Les conclusions et pièces des parties doivent lui être adressées par lettre RAR [50], sous les mêmes sanctions et délais que ceux applicables entre les parties (incluant la caducité de l’appel et l’irrecevabilité en cas de non-respect des délais impératifs [51]), ce qui alourdira fortement le formalisme pour les parties. Le Directeur général de l’INPI doit également notifier ses observations écrites aux parties selon les mêmes formes.
Le Ministère public pourra prendre communication des affaires et intervenir s’il l’estime nécessaire [52].
11.3. Le recours est un recours en réformation, dit de plein contentieux, dans le cadre duquel la cour d’appel sera saisie de l’intégralité du litige et statuera en fait et en droit [53].

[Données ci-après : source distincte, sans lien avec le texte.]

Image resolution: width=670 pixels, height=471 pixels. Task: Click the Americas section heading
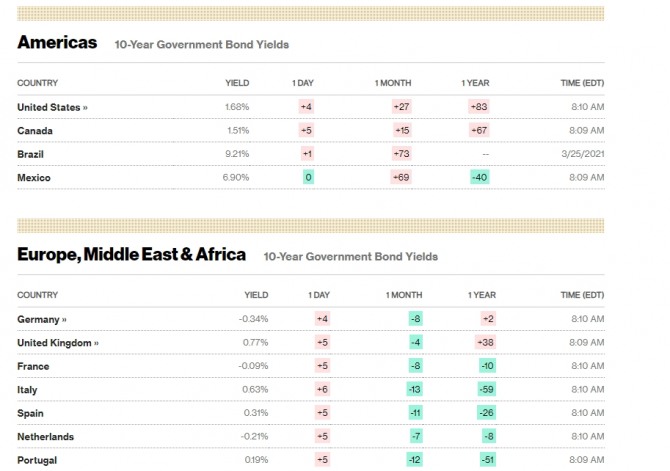point(57,42)
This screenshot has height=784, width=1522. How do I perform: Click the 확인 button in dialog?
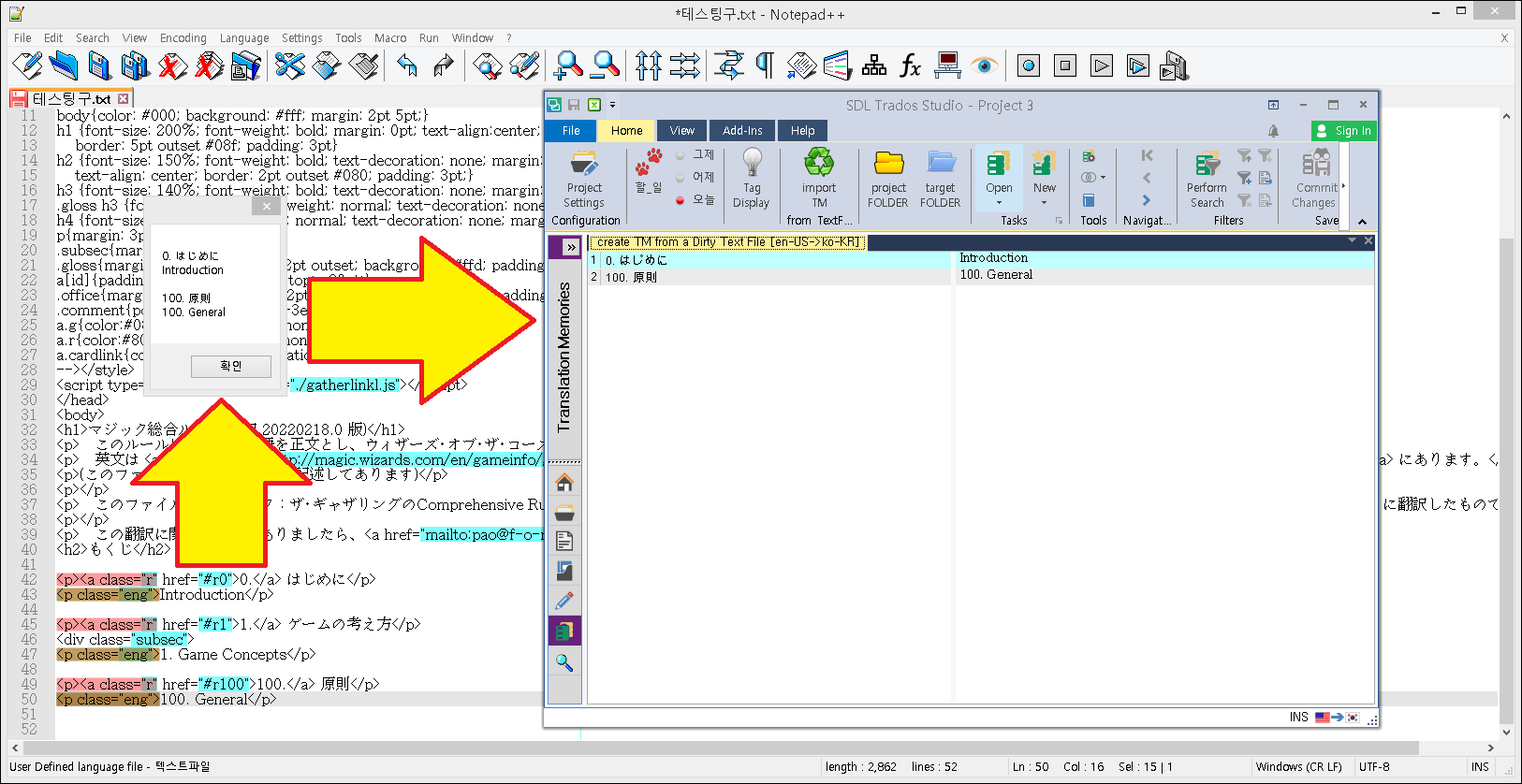pos(231,366)
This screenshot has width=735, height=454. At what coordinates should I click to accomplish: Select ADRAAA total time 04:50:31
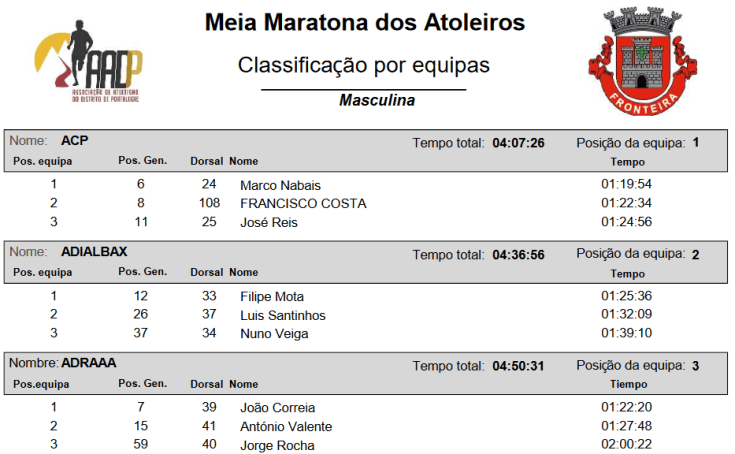[518, 366]
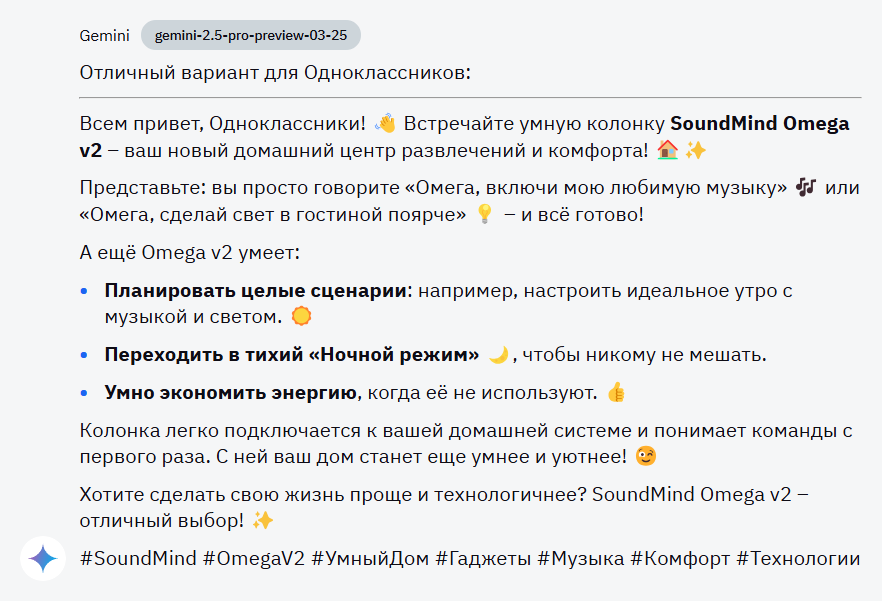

Les règles procédurales issues du Code de procédure civile seront applicables[54]. Les parties devront notamment prêter attention aux délais impératifs applicables pour déposer leurs premières conclusions, qui ont été légèrement modifiées :
Le non-respect de ces délais impératifs, éventuellement augmentés des délais de distance [58], est sanctionné sévèrement respectivement par la caducité du recours du demandeur et l’irrecevabilité des conclusions du défendeur ou du demandeur.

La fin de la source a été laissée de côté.